Монотонно шумела река, и каждая ее волна отражала блик света. От развешанной для просушки сети пахло водорослями и рыбьей чешуей. Под крышей покосившейся халупы птицы вили гнезда. Для полноты счастья не хватало только разбитого корыта и золотой рыбки.
– Нравится мне здесь, – пробормотал я. – Так бы, кажется, и остался навечно.
– В чем же дело? – усмехнулась Фера, следовавшая за мной по пятам. – Оставайся.
– Навечно?
– Сколько протянешь?
– Ну если ты просишь…
– Даже настаиваю!
От сильного, а главное внезапного, толчка я не удержался на ногах и угодил прямиком в сеть. Не знаю почему, но мне это показалось весьма забавным.
– Опять! Проклятые сети преследуют меня повсюду. Куда ни сунусь – везде они. Прямо наваждение какое-то… Возможно, в другой жизни мне предстоит стать рыбой… Помоги встать, – я протянул ей руку.
Глядя на меня с нескрываемой насмешкой, Фера отрицательно покачала головой и взялась за старое деревянное весло, стоявшее подле стены.
– Эй, что ты делаешь? – тупо удивился я.
– Хочу тебе прическу поправить.
Удар Фера наносила не по-бабьи – неловко и с оглядкой, – а резко и точно, словно опытный палач…
Странные видения навешают иногда человека, сначала опившегося вином, в которое явно была подмешана какая-то дурь, а потом получившего по черепу.
В ореоле потустороннего сияния явилась не виновница моего нынешнего позора (бывшая прежде предметом плотских вожделений), как это следовало ожидать, а малознакомая дама, наружность которой невольно побуждала снять шапку или даже стать на колени.
Только по голосу, да и то не сразу я узнал Чуку, новую королеву вещунов, вместе с невинностью утратившую и свою былую субтильность.
– Поздравляю с рождением наследника, – произнесла она поистине царственным голосом. – Событие в общем-то заурядное, но этот случай особый.

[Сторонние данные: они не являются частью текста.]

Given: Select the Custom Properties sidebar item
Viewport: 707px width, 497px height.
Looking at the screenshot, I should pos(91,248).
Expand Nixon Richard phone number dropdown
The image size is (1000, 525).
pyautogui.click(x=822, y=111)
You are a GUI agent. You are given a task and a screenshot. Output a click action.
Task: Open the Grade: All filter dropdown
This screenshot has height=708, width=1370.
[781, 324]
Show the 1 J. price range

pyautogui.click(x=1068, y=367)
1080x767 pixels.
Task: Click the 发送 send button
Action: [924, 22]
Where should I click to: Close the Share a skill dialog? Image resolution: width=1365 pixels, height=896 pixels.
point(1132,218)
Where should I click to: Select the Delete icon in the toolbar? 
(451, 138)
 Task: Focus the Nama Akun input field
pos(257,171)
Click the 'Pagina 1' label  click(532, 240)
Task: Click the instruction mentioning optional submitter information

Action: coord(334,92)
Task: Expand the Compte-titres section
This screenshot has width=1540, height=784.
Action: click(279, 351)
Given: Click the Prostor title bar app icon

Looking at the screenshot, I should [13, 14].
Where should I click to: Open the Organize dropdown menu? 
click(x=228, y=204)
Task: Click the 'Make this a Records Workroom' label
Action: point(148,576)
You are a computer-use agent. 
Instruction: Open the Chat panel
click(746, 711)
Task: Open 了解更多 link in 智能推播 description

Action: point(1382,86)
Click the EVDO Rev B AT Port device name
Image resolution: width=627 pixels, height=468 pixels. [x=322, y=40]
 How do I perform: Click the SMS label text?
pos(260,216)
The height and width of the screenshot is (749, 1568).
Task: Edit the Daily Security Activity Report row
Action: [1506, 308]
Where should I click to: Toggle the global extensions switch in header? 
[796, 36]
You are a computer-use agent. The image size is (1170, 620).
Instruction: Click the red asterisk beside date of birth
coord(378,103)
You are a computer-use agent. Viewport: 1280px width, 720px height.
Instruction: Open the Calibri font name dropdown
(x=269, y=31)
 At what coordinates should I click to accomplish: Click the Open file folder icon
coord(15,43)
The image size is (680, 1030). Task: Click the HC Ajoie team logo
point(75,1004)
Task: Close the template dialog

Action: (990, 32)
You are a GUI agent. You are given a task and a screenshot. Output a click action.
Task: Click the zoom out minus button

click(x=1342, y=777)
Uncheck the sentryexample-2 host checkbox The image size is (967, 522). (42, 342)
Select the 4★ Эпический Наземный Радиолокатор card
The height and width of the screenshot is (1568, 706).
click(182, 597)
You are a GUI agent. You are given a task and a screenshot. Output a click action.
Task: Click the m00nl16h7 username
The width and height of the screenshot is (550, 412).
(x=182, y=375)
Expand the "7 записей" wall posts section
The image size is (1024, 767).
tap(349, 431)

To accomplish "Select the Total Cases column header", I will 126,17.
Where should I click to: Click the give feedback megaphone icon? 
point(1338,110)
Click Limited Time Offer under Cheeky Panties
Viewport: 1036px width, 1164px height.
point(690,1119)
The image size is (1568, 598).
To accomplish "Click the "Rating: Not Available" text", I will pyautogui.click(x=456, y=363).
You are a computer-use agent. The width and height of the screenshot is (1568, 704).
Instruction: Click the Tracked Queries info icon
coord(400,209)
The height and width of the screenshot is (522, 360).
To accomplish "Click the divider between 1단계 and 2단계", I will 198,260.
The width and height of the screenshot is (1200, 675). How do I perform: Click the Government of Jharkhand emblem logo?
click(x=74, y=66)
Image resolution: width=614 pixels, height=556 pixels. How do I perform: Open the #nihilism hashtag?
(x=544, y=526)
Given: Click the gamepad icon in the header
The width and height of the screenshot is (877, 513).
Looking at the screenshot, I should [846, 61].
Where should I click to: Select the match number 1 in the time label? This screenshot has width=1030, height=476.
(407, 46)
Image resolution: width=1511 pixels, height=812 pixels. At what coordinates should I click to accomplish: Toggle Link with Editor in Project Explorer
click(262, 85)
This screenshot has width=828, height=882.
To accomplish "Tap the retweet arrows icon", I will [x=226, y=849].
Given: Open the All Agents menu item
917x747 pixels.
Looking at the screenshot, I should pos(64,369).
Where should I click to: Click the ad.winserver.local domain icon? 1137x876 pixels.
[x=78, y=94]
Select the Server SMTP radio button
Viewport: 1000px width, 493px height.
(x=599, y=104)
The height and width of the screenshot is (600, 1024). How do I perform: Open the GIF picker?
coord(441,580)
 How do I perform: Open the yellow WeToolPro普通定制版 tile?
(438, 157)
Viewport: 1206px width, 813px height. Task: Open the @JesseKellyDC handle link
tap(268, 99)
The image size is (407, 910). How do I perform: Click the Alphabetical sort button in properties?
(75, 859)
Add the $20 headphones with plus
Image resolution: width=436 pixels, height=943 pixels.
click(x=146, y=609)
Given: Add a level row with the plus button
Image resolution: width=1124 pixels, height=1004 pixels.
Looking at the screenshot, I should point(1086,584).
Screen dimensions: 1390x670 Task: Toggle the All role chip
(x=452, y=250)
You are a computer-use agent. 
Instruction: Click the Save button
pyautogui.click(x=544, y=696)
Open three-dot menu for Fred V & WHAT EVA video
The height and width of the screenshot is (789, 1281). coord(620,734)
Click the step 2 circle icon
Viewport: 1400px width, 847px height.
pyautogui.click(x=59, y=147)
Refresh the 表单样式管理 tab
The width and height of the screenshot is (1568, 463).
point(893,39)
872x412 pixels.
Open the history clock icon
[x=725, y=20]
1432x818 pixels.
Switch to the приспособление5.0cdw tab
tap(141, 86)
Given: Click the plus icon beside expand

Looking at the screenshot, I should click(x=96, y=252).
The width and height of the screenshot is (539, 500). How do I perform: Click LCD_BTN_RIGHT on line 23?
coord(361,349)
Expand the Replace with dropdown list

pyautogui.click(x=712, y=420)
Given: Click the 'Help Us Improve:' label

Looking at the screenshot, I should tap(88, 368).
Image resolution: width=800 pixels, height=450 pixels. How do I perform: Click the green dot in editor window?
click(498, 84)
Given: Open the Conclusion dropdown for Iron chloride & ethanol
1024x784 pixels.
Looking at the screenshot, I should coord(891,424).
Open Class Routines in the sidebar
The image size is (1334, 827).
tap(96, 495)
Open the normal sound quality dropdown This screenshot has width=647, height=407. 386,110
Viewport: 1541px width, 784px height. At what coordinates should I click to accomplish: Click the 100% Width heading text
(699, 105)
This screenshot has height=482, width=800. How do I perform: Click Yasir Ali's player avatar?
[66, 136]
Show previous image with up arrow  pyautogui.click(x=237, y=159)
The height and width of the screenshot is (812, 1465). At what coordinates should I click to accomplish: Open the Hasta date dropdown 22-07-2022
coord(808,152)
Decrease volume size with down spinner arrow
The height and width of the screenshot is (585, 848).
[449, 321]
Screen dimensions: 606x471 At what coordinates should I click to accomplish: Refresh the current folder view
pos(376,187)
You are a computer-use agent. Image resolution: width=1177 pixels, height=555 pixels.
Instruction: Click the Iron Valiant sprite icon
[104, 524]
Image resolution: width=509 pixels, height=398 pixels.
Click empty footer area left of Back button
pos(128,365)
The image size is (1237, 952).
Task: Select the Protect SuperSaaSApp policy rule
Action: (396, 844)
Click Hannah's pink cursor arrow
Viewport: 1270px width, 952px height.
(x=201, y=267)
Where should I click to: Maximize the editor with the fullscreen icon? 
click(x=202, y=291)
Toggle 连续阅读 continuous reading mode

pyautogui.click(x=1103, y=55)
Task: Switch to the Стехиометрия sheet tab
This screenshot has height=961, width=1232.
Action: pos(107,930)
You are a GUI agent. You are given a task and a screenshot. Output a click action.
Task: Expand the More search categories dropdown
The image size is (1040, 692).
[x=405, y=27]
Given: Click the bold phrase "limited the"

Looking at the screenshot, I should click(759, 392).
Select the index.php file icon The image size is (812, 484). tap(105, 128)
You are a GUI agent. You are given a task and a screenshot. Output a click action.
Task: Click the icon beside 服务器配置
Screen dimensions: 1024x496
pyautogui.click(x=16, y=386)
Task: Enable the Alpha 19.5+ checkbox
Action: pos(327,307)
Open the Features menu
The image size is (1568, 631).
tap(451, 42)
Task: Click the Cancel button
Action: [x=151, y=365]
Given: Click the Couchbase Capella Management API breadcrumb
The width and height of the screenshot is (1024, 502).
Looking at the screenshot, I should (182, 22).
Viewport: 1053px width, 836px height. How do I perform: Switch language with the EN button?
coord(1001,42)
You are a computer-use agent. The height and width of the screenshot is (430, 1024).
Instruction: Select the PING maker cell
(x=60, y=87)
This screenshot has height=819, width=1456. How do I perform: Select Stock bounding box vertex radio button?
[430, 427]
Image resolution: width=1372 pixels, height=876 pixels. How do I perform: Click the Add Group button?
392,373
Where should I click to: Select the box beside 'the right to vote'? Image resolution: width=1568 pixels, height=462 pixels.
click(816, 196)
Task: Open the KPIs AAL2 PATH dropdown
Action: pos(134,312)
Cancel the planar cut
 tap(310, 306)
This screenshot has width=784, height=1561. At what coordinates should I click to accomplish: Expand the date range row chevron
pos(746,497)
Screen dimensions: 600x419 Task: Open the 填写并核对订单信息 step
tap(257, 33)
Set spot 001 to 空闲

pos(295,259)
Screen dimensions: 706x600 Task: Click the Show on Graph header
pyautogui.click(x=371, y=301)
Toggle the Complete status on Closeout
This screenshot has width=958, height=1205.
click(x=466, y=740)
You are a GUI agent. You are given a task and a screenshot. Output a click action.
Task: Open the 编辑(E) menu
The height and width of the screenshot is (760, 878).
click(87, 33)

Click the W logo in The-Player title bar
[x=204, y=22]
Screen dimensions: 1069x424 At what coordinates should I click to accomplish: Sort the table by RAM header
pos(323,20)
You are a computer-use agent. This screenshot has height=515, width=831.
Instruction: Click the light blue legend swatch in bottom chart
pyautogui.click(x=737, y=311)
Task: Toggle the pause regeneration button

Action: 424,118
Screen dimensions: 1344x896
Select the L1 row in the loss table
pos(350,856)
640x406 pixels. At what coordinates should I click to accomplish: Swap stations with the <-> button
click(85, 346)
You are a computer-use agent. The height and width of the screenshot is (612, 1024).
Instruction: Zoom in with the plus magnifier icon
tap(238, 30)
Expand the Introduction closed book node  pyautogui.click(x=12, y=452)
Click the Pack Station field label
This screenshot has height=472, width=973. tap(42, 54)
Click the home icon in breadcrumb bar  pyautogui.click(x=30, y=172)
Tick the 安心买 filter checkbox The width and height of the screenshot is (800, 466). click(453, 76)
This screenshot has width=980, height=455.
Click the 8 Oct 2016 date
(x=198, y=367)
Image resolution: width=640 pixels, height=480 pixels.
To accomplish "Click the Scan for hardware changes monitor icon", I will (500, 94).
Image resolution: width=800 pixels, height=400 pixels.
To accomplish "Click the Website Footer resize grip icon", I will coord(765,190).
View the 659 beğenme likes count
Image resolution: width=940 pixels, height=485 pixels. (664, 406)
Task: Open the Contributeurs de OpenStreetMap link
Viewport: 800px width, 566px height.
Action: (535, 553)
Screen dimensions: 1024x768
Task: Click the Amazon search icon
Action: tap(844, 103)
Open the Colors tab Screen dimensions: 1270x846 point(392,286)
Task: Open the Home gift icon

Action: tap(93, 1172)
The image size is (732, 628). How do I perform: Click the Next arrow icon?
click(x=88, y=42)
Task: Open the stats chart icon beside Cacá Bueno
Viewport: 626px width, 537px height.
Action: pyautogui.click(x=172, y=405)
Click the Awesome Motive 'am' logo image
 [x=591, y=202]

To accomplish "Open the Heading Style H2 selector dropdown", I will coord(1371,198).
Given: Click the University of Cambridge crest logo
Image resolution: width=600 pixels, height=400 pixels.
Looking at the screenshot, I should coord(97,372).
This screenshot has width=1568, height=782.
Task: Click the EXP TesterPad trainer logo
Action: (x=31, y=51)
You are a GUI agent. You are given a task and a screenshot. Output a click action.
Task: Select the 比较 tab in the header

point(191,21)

Существа, которых ты называешь принцессами, появляются на свет только в подземной обители, где и проходит их недолгий век. Однако из яйца, доставшегося тебе, суждено было выйти именно принцессе. Впервые это происходит вдали от законной королевы, а значит, и вне пределов ее сверхчувственного воздействия. Достигнув положенного возраста, юная принцесса не умрет, как это было определено природой, а сможет зачать от любого вещуна, которого ее чары превратят в самца. Таким образом, возникнет еще одна семья, не зависящая от той, которую я возглавляю. На первых порах от тебя потребуется некоторая, не слишком обременительная помощь.
Не люблю вступать в дискуссии со своими собственными кошмарными видениями, но здесь язык развязался сам собой.
– К несчастью, я сам сейчас нуждаюсь в помощи.
Уснув вольным человеком, я вполне могу проснуться рабом. Мое нынешнее состояние определяется одним словом – неизвестность. Та самая горькая неизвестность, которая не обещает в будущем ничего хорошего.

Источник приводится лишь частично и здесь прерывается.